▶ _Task prompt_
From the opening line of the records through the line bearing "Task: Click the Wi-Fi status icon", set down every line exactly.
*** Opening of Stored data ***
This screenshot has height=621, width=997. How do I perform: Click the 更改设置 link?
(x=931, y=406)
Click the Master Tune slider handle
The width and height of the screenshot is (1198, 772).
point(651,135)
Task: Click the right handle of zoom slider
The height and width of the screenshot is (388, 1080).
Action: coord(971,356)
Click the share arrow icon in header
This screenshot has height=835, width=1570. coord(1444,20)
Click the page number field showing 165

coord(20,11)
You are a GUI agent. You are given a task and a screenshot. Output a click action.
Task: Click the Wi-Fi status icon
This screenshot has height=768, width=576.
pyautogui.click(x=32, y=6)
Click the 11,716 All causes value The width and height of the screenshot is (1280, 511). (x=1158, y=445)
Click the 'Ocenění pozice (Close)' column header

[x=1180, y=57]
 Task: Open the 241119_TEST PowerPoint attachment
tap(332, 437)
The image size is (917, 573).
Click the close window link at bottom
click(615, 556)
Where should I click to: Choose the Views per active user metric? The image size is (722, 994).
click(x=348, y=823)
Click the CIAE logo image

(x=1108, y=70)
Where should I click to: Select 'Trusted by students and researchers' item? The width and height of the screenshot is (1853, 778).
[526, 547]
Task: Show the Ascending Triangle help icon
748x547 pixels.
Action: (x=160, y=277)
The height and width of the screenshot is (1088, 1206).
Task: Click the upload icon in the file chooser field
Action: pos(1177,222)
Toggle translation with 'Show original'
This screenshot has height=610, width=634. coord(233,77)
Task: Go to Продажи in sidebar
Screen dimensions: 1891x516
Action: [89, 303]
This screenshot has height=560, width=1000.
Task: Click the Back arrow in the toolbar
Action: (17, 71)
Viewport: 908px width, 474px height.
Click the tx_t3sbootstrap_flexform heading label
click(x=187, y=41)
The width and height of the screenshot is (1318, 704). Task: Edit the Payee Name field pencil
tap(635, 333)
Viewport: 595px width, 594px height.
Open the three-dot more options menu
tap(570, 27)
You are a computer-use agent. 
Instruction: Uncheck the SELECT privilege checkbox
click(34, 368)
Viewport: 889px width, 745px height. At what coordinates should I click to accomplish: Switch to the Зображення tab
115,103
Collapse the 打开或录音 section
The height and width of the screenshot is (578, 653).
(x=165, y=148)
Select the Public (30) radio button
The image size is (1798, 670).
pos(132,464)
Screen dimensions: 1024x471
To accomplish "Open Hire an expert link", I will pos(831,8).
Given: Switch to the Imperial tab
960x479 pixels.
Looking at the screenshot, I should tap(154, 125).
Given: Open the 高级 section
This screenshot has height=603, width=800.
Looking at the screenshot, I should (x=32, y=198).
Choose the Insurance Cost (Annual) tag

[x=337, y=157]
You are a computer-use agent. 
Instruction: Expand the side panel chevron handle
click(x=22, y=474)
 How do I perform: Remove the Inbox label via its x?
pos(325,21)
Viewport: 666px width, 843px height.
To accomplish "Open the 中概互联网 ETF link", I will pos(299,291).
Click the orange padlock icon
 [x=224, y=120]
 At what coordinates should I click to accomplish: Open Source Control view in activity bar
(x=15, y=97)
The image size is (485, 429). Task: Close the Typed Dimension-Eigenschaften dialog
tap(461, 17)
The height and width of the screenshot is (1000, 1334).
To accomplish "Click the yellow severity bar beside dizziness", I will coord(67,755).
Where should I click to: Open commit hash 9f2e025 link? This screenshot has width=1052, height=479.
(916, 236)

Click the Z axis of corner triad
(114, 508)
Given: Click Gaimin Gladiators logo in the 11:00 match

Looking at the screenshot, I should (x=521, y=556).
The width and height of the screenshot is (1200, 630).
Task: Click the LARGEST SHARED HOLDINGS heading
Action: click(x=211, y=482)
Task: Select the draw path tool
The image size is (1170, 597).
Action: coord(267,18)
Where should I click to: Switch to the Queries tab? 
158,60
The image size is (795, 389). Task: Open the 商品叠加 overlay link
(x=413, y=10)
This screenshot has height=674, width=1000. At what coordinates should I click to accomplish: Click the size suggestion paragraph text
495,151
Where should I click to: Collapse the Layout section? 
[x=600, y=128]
*** Close of Stored data ***
▶ _Solution below_
This screenshot has height=621, width=997. How do I perform: Click the 更改设置 link?
(x=931, y=406)
Click the Master Tune slider handle
The width and height of the screenshot is (1198, 772).
point(651,135)
Task: Click the right handle of zoom slider
The height and width of the screenshot is (388, 1080).
Action: coord(971,356)
Click the share arrow icon in header
This screenshot has height=835, width=1570. coord(1444,20)
Click the page number field showing 165

coord(20,11)
You are a GUI agent. You are given a task and a screenshot. Output a click action.
Task: Click the Wi-Fi status icon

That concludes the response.